> **EXERCISE INSTRUCTIONS**
For the records below, print the lines from the line with "Jobs (8, 2320)" through the line with "Contact (345, 2458)" exactly as written; include both end lines and exclude the rest.

[Stored data entries]
------------------------------------------------

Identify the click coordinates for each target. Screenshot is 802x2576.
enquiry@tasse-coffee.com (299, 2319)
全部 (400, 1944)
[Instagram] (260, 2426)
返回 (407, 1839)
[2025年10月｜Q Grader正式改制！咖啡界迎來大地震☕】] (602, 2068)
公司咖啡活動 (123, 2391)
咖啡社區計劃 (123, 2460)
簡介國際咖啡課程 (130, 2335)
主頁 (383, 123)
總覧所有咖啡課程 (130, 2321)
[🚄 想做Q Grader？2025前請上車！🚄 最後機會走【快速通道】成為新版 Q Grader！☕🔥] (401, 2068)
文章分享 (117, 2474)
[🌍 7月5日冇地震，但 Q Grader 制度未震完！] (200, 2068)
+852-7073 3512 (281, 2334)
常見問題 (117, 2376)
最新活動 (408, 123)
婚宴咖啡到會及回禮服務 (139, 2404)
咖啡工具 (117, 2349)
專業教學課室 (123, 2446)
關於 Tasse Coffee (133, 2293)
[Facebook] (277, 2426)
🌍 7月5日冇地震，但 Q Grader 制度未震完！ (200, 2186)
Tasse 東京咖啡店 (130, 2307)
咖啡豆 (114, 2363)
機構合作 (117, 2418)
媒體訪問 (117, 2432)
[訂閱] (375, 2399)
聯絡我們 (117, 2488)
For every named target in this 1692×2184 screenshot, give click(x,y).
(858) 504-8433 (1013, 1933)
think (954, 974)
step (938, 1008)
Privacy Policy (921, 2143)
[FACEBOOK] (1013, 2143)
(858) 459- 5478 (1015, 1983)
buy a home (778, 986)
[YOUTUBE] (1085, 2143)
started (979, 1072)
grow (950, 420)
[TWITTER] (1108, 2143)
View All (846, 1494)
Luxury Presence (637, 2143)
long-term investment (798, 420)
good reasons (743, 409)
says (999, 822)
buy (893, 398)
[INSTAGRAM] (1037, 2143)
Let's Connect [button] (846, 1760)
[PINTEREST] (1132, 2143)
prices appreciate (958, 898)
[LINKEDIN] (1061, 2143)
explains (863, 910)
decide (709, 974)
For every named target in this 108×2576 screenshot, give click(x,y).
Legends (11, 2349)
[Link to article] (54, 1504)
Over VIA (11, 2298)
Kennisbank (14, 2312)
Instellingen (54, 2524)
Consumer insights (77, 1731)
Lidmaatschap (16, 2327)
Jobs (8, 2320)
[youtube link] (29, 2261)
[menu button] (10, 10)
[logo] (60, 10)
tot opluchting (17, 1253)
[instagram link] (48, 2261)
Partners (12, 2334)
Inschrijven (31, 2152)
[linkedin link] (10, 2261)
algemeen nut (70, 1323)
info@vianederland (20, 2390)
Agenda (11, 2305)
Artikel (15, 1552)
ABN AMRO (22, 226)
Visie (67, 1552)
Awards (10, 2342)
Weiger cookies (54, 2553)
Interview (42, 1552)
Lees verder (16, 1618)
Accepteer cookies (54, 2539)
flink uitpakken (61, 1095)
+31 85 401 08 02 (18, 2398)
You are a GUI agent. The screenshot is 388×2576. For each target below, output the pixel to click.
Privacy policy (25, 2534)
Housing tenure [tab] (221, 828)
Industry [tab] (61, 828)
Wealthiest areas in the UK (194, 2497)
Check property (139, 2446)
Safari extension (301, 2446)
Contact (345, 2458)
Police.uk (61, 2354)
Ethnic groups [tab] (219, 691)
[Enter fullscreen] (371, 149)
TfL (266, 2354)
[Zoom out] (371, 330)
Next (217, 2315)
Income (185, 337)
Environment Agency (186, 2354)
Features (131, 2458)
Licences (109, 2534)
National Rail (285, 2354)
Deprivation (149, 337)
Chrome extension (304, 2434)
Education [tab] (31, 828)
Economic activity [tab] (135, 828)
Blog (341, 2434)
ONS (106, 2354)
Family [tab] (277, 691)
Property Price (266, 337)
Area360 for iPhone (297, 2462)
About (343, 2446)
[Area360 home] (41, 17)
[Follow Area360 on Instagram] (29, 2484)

------------------------------------------------

> **REPLY**
Jobs (8, 2320)
[youtube link] (29, 2261)
[menu button] (10, 10)
[logo] (60, 10)
tot opluchting (17, 1253)
[instagram link] (48, 2261)
Partners (12, 2334)
Inschrijven (31, 2152)
[linkedin link] (10, 2261)
algemeen nut (70, 1323)
info@vianederland (20, 2390)
Agenda (11, 2305)
Artikel (15, 1552)
ABN AMRO (22, 226)
Visie (67, 1552)
Awards (10, 2342)
Weiger cookies (54, 2553)
Interview (42, 1552)
Lees verder (16, 1618)
Accepteer cookies (54, 2539)
flink uitpakken (61, 1095)
+31 85 401 08 02 (18, 2398)
You are a GUI agent. The screenshot is 388×2576. For each target below, output the pixel to click.
Privacy policy (25, 2534)
Housing tenure [tab] (221, 828)
Industry [tab] (61, 828)
Wealthiest areas in the UK (194, 2497)
Check property (139, 2446)
Safari extension (301, 2446)
Contact (345, 2458)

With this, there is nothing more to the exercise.